- #1
Lennart Stern said:The mathematical problem:
$\theta$ is a constant that equals 0.8.
We consider the set
'$ S=\left\{(F,h):F is a decreasing function from R^{+} to R^{+}, h\in R, 0=1- \frac{\theta+1)}{\theta} \frac {(\int^{h}_{y=0} F(y) dy)}{/F(0)} \frac{F(0)-\frac{1}{2}}{F(0)-F(h)} \right\}$'
The function L is defined on S by
$ L(F,h)= \frac{\int^{h}_{x=0} \int^{h}_{y=x} F(y) dy dx} {\int^{h}_{x=0} \int^{h}_{y=0} F(y) dy dx} h$
We want to find the maximal value of L.
A further problem:
Denote by $L(\theta)$ the maximal value of L. What is $max_{\theta \in (0,1)} \frac {L(\theta)}{\theta}$ ?
A variational problem with the constraint of decreasing function is a type of optimization problem where the goal is to find the function that minimizes a certain quantity, subject to the condition that the function must be decreasing. In other words, the function must have a negative slope.
A variational problem with the constraint of decreasing function is different from a standard optimization problem in that it adds an additional condition or constraint for the function to meet. This constraint makes the problem more challenging and may require different techniques to solve.

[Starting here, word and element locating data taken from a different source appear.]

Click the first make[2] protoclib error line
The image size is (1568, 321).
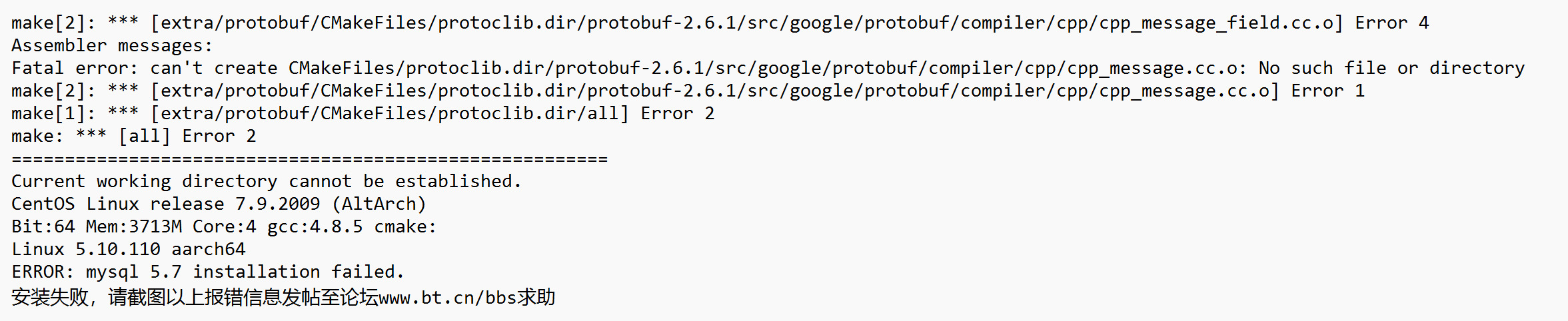click(720, 23)
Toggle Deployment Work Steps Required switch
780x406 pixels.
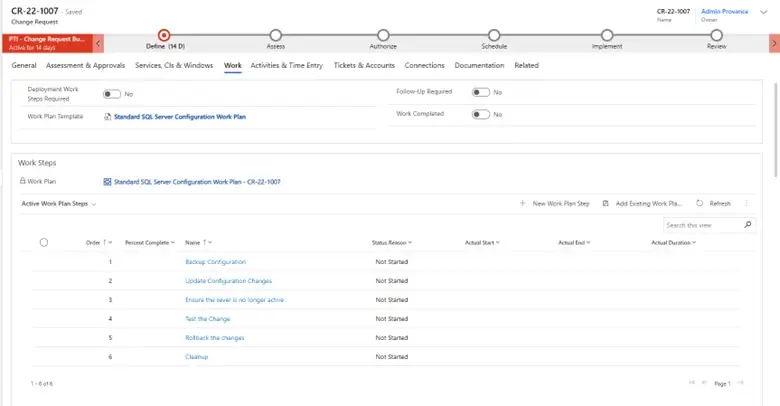tap(112, 94)
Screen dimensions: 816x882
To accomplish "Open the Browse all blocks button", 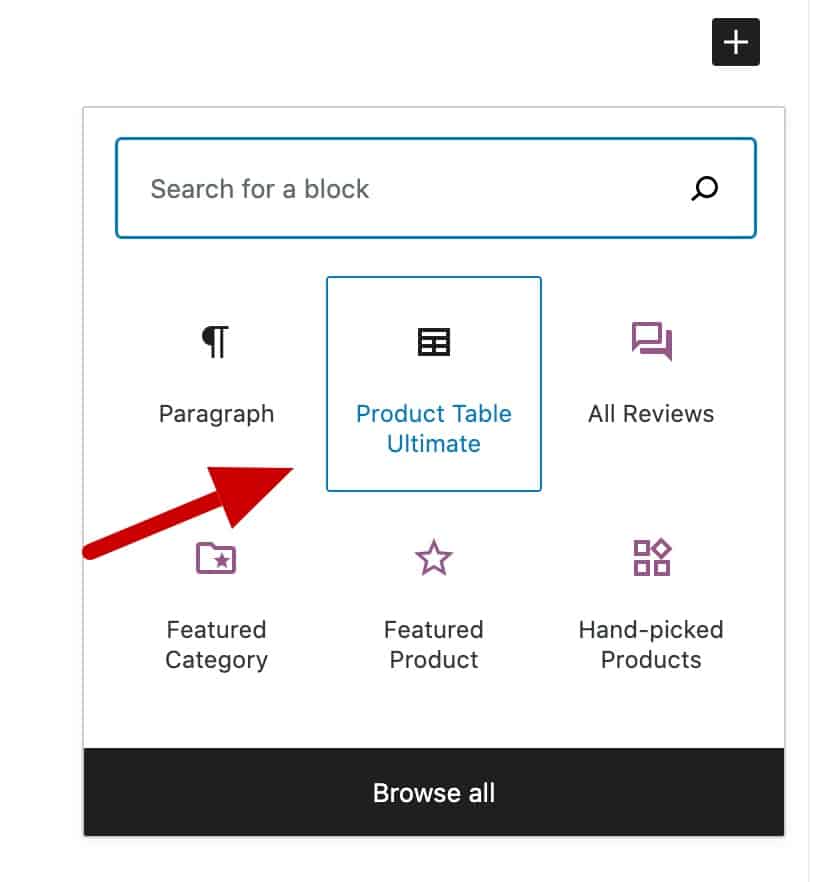I will click(x=434, y=792).
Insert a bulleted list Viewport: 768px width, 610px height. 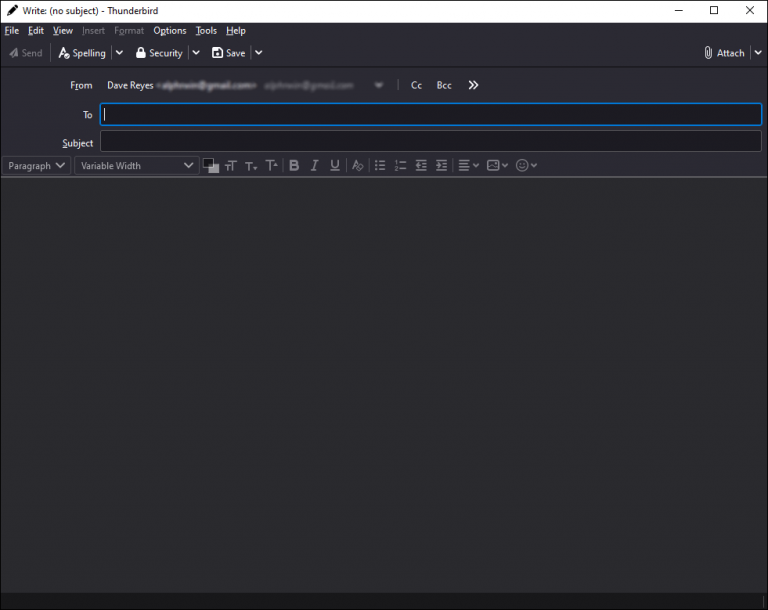tap(380, 166)
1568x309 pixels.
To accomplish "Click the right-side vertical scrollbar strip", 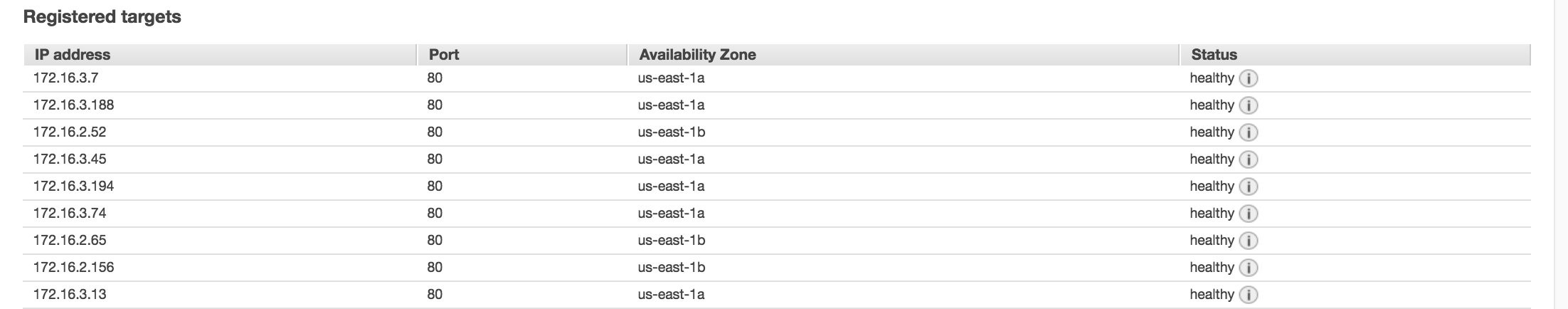I will [x=1561, y=154].
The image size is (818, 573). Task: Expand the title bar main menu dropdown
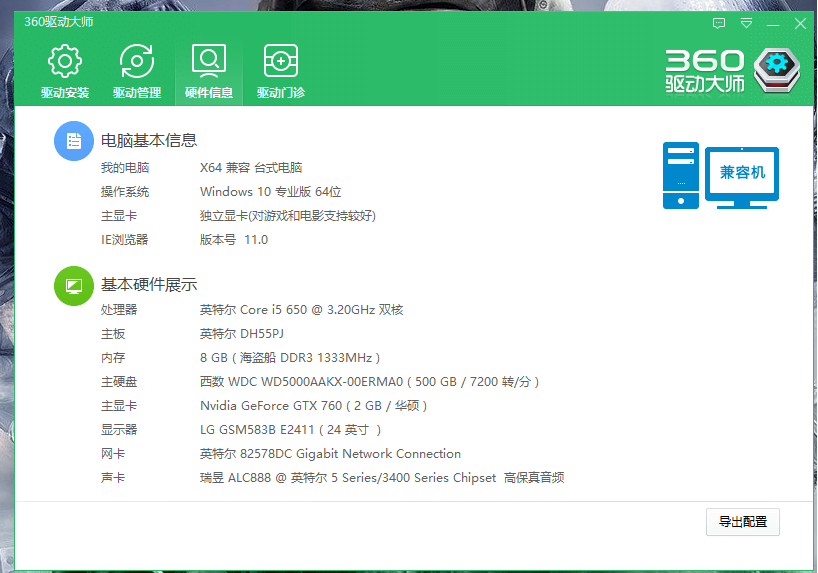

A variational problem with the constraint of decreasing function has many applications in fields such as economics, physics, and engineering. For example, in economics, it can be used to model demand curves, while in physics, it can be used to describe the motion of a falling object.
The solution to a variational problem with the constraint of decreasing function is typically determined using the Euler-Lagrange equation, which is a mathematical formula that finds the function that minimizes the given quantity while satisfying the constraint of being decreasing.
Yes, a variational problem with the constraint of decreasing function can have multiple solutions. However, in most cases, there is a unique solution that is the global minimum. In some cases, there may be multiple local minima, but only one global minimum that meets the constraint.